## What you are asked to do
Every record below should be retyped exactly, and no picture should appear in the copy.

____________

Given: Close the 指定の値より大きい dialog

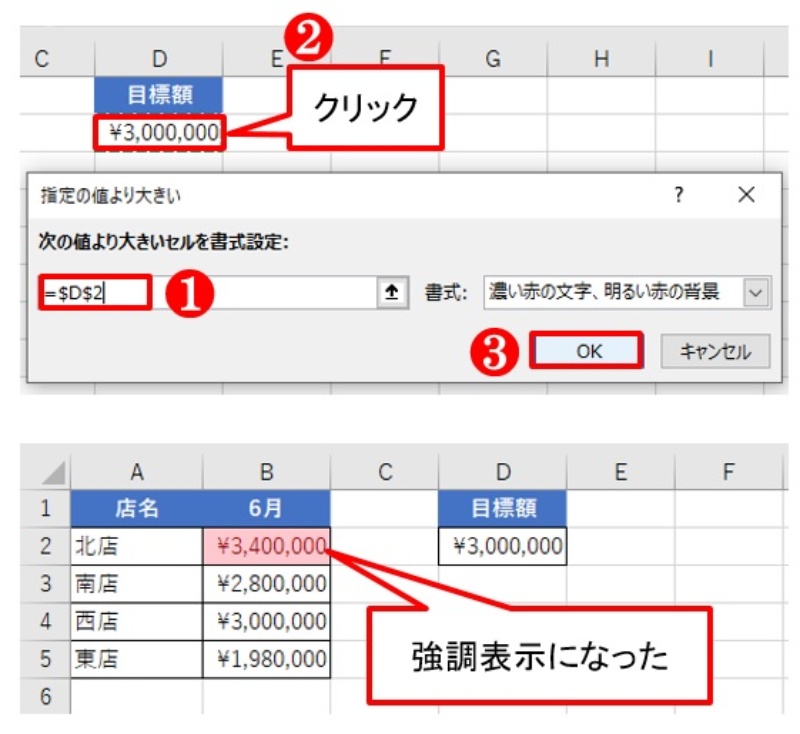Looking at the screenshot, I should [746, 195].
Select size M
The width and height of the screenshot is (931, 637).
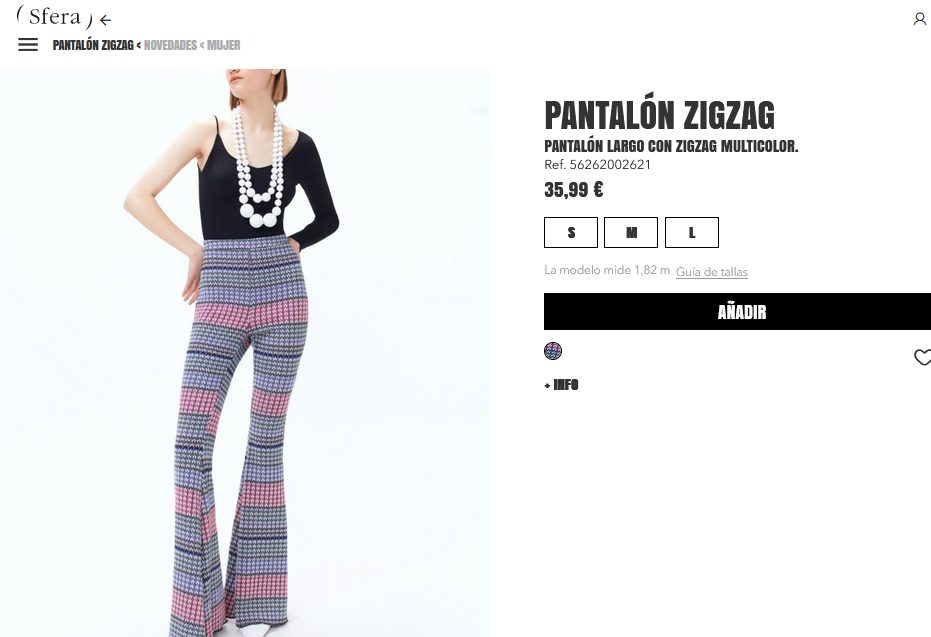tap(631, 232)
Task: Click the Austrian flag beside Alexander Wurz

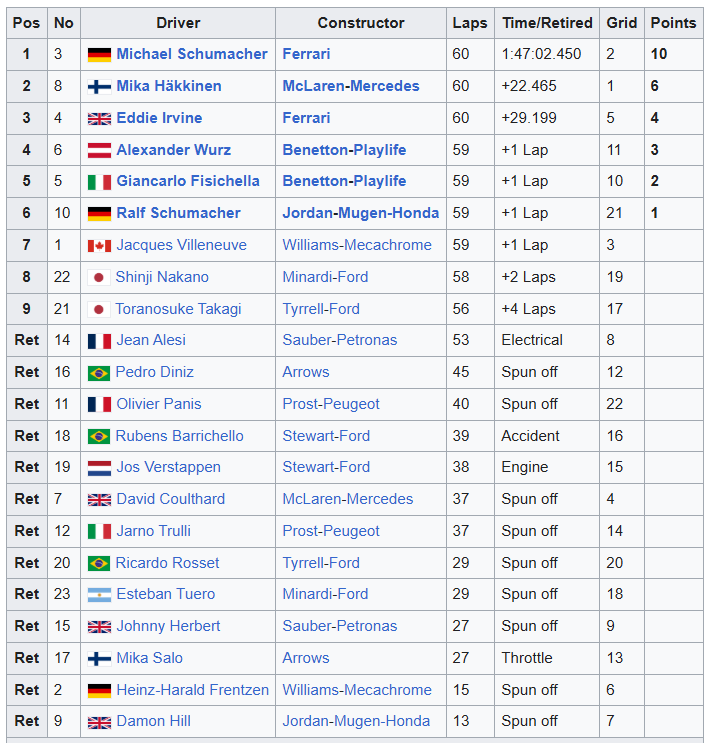Action: [x=99, y=150]
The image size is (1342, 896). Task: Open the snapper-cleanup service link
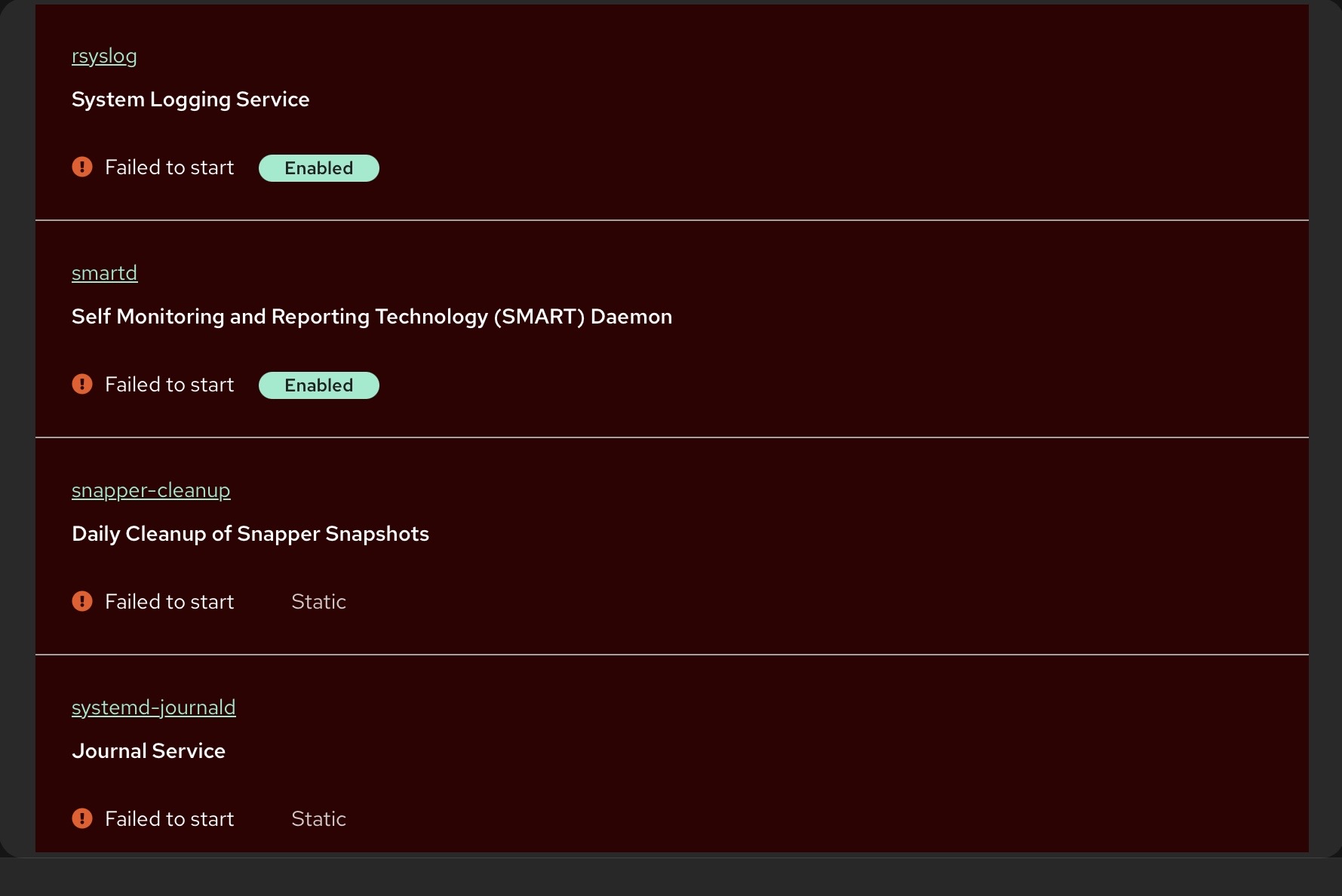[x=151, y=490]
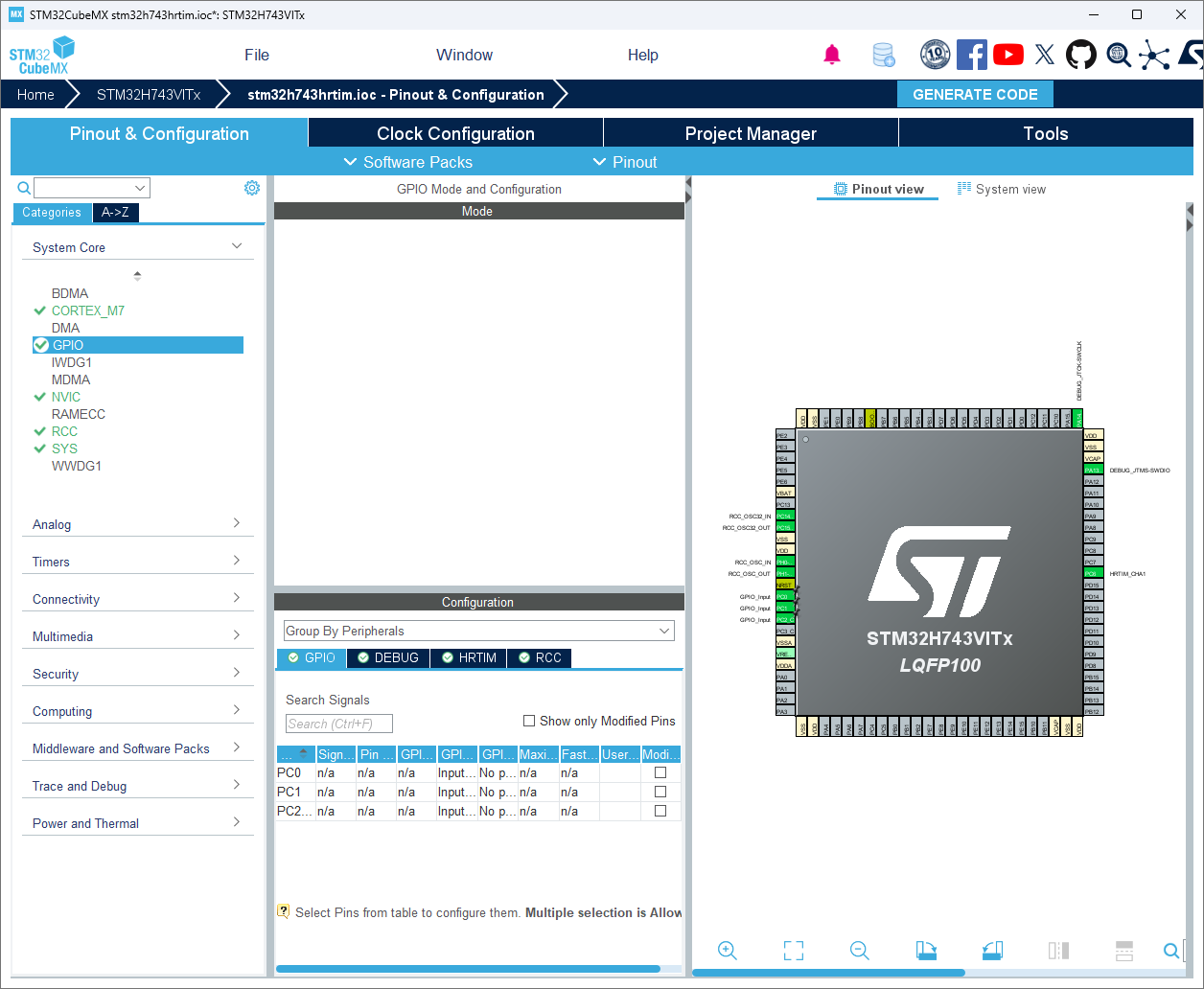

____________

## Written answer
Given: Close the 指定の値より大きい dialog

Looking at the screenshot, I should [746, 195].
Select size M
The width and height of the screenshot is (931, 637).
tap(631, 232)
Task: Click the Austrian flag beside Alexander Wurz

Action: [x=99, y=150]
The image size is (1342, 896). Task: Open the snapper-cleanup service link
[x=151, y=490]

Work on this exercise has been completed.